Reading through the Old Testament books of the Law has often felt like slogging through wet snow. It can tend to sound boring, lifeless, and depressing. That is until I get to the part where the specifications of the temple are laid out. It is easy to get lost in the details and dimensions, but if I read the temple description from an imaginative perspective, it suddenly comes to life. How gloriously beautiful the temple must have been! And all the more because God’s presence dwelt there.
But there was a separation between God and those who worshiped Him. They needed the mediation of a priest to make sacrifices to God for payment for their sin. They could worship God and serve Him and love Him with all their hearts, but there was a lack of intimacy and closeness.
The most incredible happened when Jesus- God incarnate- died on the cross: the curtain in the temple separating the Holy of Holies was torn in two, signifying full access to God was now possible through Jesus Christ.
2 Corinthians 4:5-6: “For what we proclaim is not ourselves, but Jesus Christ as Lord, with ourselves as your servants for Jesus’ sake. For God, who said, ‘Let light shine out of darkness,’ has Allison Fawley 11.17.23 shone in our hearts to give the light of the knowledge of the glory of God in the face of Jesus Christ.”
Jesus is both our High Priest and the Sacrificial Lamb offered to God in payment for our debt of sin and disobedience, once and for all eternity. More than that, the temple became something different. Something truly unbelievable: God made His Spirit to dwell in the hearts of human beings! All those who call on Jesus as Lord are now the Temples of The Living God (1 Corinthians 6:19). Can you imagine? Us?! Messy, capricious, rebellious humans.

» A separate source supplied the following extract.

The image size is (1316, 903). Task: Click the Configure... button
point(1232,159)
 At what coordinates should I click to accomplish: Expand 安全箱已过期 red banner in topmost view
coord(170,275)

It seems such a vast contrast for God to move from a house that seems so breathtakingly beautiful as the Jerusalem temple, to our human hearts… And yet this is what He did. He made us to be the dwelling place for His Spirit. The realization of this should bring us to our knees in awe and worship of our Creator and King!
2 Corinthians 4:7-11 “But we have this treasure in jars of clay, to show that the surpassing power belongs to God and not to us. We are afflicted in every way, but not crushed; perplexed, but not driven to despair; persecuted, but not forsaken; struck down, but not destroyed; always carrying in the body the death of Jesus, so that the life of Jesus may also be manifested in our bodies. For we who live are always being given over to death for Jesus’ sake, so that the life of Jesus also may be manifested in our mortal flesh.”
Let us live every day in awe and reverence that God has made our hearts His temple! The call to holiness is not to be taken lightly- but to be understood and embraced fully with joy and trembling. The temple was a holy place- and now we are the holy place. God has made us part of that mystery, one that we can see pieces of here and now on earth, but of which the fullness we may not see until eternity.
Revelation 21:22-26 “And I saw no temple in the city, for its temple is the Lord God the Almighty and the Lamb. And the city has no need of sun or moon to shine on it, for the glory of God gives it light, and its lamp is the Lamb. By its light will the nations walk, and the kings of the earth will bring their glory into it, and its gates will never be shut by day—and there will be no night there. They will bring into it the glory and the honor of the nations.”